◆ WHAT YOU WILL DO:
Repeat all entries exactly.

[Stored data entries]

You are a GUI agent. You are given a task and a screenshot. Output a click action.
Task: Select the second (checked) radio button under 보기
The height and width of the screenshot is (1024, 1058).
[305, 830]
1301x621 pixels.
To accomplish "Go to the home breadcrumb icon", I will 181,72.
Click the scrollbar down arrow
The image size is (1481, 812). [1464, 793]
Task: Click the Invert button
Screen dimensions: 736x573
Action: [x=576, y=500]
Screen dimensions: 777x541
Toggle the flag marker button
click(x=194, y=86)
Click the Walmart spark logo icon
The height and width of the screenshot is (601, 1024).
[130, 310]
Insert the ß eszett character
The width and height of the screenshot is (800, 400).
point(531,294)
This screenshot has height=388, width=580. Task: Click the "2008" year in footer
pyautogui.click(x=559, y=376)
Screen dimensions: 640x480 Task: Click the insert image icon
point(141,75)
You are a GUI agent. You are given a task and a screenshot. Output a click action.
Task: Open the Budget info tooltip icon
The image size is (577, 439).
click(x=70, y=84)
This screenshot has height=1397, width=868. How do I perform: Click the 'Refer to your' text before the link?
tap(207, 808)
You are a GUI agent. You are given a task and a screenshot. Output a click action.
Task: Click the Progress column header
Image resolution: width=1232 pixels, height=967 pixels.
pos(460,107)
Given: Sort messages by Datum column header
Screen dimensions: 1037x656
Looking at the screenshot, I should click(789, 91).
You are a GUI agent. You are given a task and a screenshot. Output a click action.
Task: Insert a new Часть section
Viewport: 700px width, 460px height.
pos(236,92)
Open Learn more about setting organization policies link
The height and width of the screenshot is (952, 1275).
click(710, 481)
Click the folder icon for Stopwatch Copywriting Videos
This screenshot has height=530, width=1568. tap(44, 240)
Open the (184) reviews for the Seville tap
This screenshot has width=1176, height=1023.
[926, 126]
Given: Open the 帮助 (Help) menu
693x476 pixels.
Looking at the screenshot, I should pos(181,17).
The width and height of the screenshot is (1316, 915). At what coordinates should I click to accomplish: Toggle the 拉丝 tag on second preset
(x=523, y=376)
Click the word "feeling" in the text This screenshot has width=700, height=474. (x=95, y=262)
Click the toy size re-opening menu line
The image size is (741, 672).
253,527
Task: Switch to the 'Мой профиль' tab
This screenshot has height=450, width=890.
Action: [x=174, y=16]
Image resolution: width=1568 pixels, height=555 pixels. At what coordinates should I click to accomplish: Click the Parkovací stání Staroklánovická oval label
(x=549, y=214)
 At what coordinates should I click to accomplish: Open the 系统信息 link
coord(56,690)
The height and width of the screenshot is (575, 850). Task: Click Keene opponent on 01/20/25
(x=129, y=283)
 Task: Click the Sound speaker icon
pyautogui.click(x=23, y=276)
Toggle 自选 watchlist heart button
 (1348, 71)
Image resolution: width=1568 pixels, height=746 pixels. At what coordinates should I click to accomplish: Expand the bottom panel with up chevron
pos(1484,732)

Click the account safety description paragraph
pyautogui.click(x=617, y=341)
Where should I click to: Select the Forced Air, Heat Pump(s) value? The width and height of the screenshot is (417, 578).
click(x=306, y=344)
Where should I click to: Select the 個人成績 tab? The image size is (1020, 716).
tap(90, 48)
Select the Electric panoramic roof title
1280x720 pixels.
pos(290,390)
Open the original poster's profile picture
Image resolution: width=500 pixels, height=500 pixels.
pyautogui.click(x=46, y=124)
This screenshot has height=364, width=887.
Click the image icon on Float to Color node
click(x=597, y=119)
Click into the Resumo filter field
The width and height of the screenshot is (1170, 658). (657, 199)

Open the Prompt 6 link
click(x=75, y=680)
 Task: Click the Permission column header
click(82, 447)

◆ WORKED SOLUTION:
You are a GUI agent. You are given a task and a screenshot. Output a click action.
Task: Select the second (checked) radio button under 보기
The height and width of the screenshot is (1024, 1058).
[305, 830]
1301x621 pixels.
To accomplish "Go to the home breadcrumb icon", I will 181,72.
Click the scrollbar down arrow
The image size is (1481, 812). [1464, 793]
Task: Click the Invert button
Screen dimensions: 736x573
Action: [x=576, y=500]
Screen dimensions: 777x541
Toggle the flag marker button
click(x=194, y=86)
Click the Walmart spark logo icon
The height and width of the screenshot is (601, 1024).
[130, 310]
Insert the ß eszett character
The width and height of the screenshot is (800, 400).
point(531,294)
This screenshot has height=388, width=580. Task: Click the "2008" year in footer
pyautogui.click(x=559, y=376)
Screen dimensions: 640x480 Task: Click the insert image icon
point(141,75)
You are a GUI agent. You are given a task and a screenshot. Output a click action.
Task: Open the Budget info tooltip icon
The image size is (577, 439).
click(x=70, y=84)
This screenshot has height=1397, width=868. How do I perform: Click the 'Refer to your' text before the link?
tap(207, 808)
You are a GUI agent. You are given a task and a screenshot. Output a click action.
Task: Click the Progress column header
Image resolution: width=1232 pixels, height=967 pixels.
pos(460,107)
Given: Sort messages by Datum column header
Screen dimensions: 1037x656
Looking at the screenshot, I should click(789, 91).
You are a GUI agent. You are given a task and a screenshot. Output a click action.
Task: Insert a new Часть section
Viewport: 700px width, 460px height.
pos(236,92)
Open Learn more about setting organization policies link
The height and width of the screenshot is (952, 1275).
click(710, 481)
Click the folder icon for Stopwatch Copywriting Videos
This screenshot has height=530, width=1568. tap(44, 240)
Open the (184) reviews for the Seville tap
This screenshot has width=1176, height=1023.
[926, 126]
Given: Open the 帮助 (Help) menu
693x476 pixels.
Looking at the screenshot, I should pos(181,17).
The width and height of the screenshot is (1316, 915). At what coordinates should I click to accomplish: Toggle the 拉丝 tag on second preset
(x=523, y=376)
Click the word "feeling" in the text This screenshot has width=700, height=474. (x=95, y=262)
Click the toy size re-opening menu line
The image size is (741, 672).
253,527
Task: Switch to the 'Мой профиль' tab
This screenshot has height=450, width=890.
Action: [x=174, y=16]
Image resolution: width=1568 pixels, height=555 pixels. At what coordinates should I click to accomplish: Click the Parkovací stání Staroklánovická oval label
(x=549, y=214)
 At what coordinates should I click to accomplish: Open the 系统信息 link
coord(56,690)
The height and width of the screenshot is (575, 850). Task: Click Keene opponent on 01/20/25
(x=129, y=283)
 Task: Click the Sound speaker icon
pyautogui.click(x=23, y=276)
Toggle 自选 watchlist heart button
 (1348, 71)
Image resolution: width=1568 pixels, height=746 pixels. At what coordinates should I click to accomplish: Expand the bottom panel with up chevron
pos(1484,732)

Click the account safety description paragraph
pyautogui.click(x=617, y=341)
Where should I click to: Select the Forced Air, Heat Pump(s) value? The width and height of the screenshot is (417, 578).
click(x=306, y=344)
Where should I click to: Select the 個人成績 tab? The image size is (1020, 716).
tap(90, 48)
Select the Electric panoramic roof title
1280x720 pixels.
pos(290,390)
Open the original poster's profile picture
Image resolution: width=500 pixels, height=500 pixels.
pyautogui.click(x=46, y=124)
This screenshot has height=364, width=887.
Click the image icon on Float to Color node
click(x=597, y=119)
Click into the Resumo filter field
The width and height of the screenshot is (1170, 658). (657, 199)

Open the Prompt 6 link
click(x=75, y=680)
 Task: Click the Permission column header
click(82, 447)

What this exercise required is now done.